4.2. Engineering Implications and Biomedical Applications

For Nylon 12, its biocompatibility has already been confirmed in the literature. In the fatigue tests performed, specimens of this material withstood forces (fatigue limit) of up to 387.1 N. Therefore, according to [41], Nylon 12 could be used in dental applications, as it falls within the force ranges observed during mastication. Moreover, the experimentally determined fatigue limit stress of Nylon 12 was 7.4 MPa, which exceeds the typical range observed in cortical bone. In fact, in routine activities, bones generally experience stresses of approximately 4 MPa, a value that falls within the design range of Nylon 12. In parallel with the thermal analysis, it should be noted that the greatest degradation was observed in Nylon 12; therefore, its use at ambient or low temperatures is recommended. Furthermore, cytotoxicity, among other tests are required to confirm the suitability of Nylon 12 for bone-related applications.

Regarding ASA, research into its biocompatibility remains very limited. Although it exhibits infinite life at loads below 416 N and also falls within the values reported in [41], it is not possible to state that this polymer is a suitable option for dental applications. For the PC and PC-ABS polymers, compared with the other materials under study, they exhibit low fatigue resistance. As with ASA, the information available regarding their biocompatibility is still very limited.

4.3. Future Work

This study has advanced the understanding of the mechanical behaviour of polymeric parts produced by 3D printing. However, the application of such polymers in the biomechanical applications remains limited. Therefore, in vivo biocompatibility tests, cytotoxicity tests, long-term environmental degradation (including hydrolysis and enzymatic activity), wear resistance, stress shielding potential (particularly given the low modulus compared to cortical bone), osseointegration, and sterilisation compatibility tests are required to allow potential future biomechanical applications of the materials used in this investigation.

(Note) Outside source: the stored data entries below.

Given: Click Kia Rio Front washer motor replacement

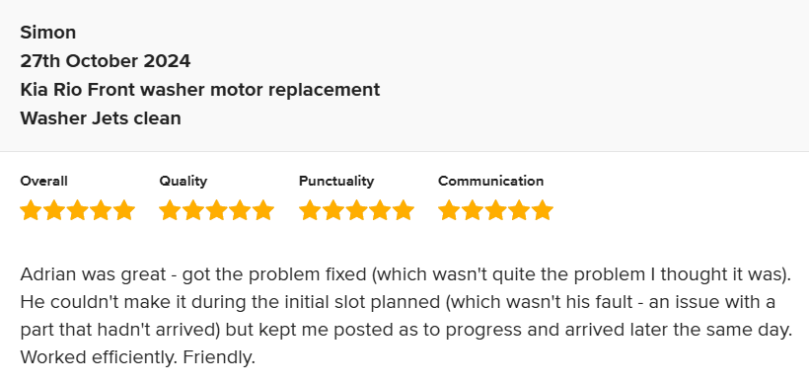Looking at the screenshot, I should tap(200, 90).
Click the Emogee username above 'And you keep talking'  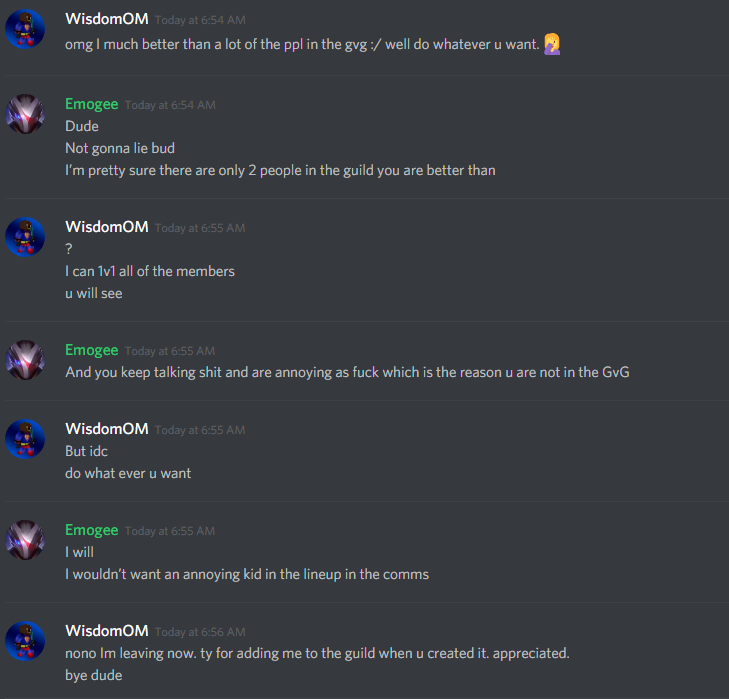92,350
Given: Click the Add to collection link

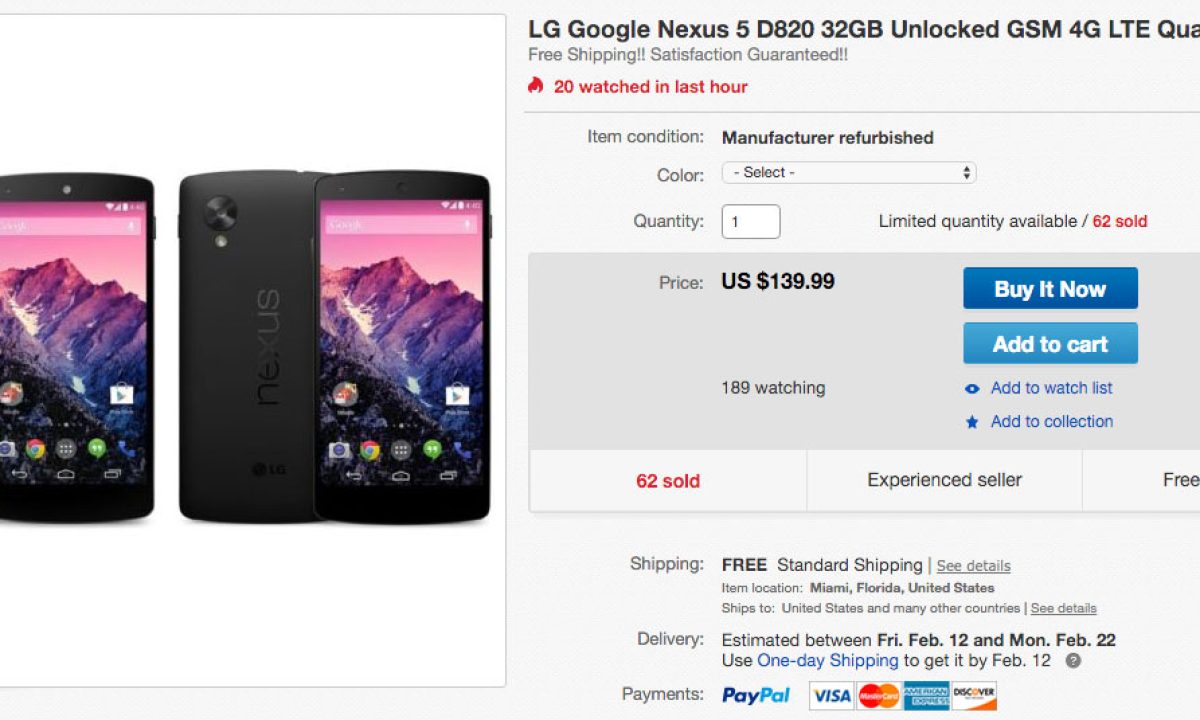Looking at the screenshot, I should coord(1051,422).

Future research should also determine the effects of fatigue test parameters, including frequency and stress ratio, on the mechanical behaviour of the studied materials. Additionally, conducting fatigue tests on 3D-printed models of internal and external prostheses, fabricated from the most promising materials identified in previous experiments, is recommended.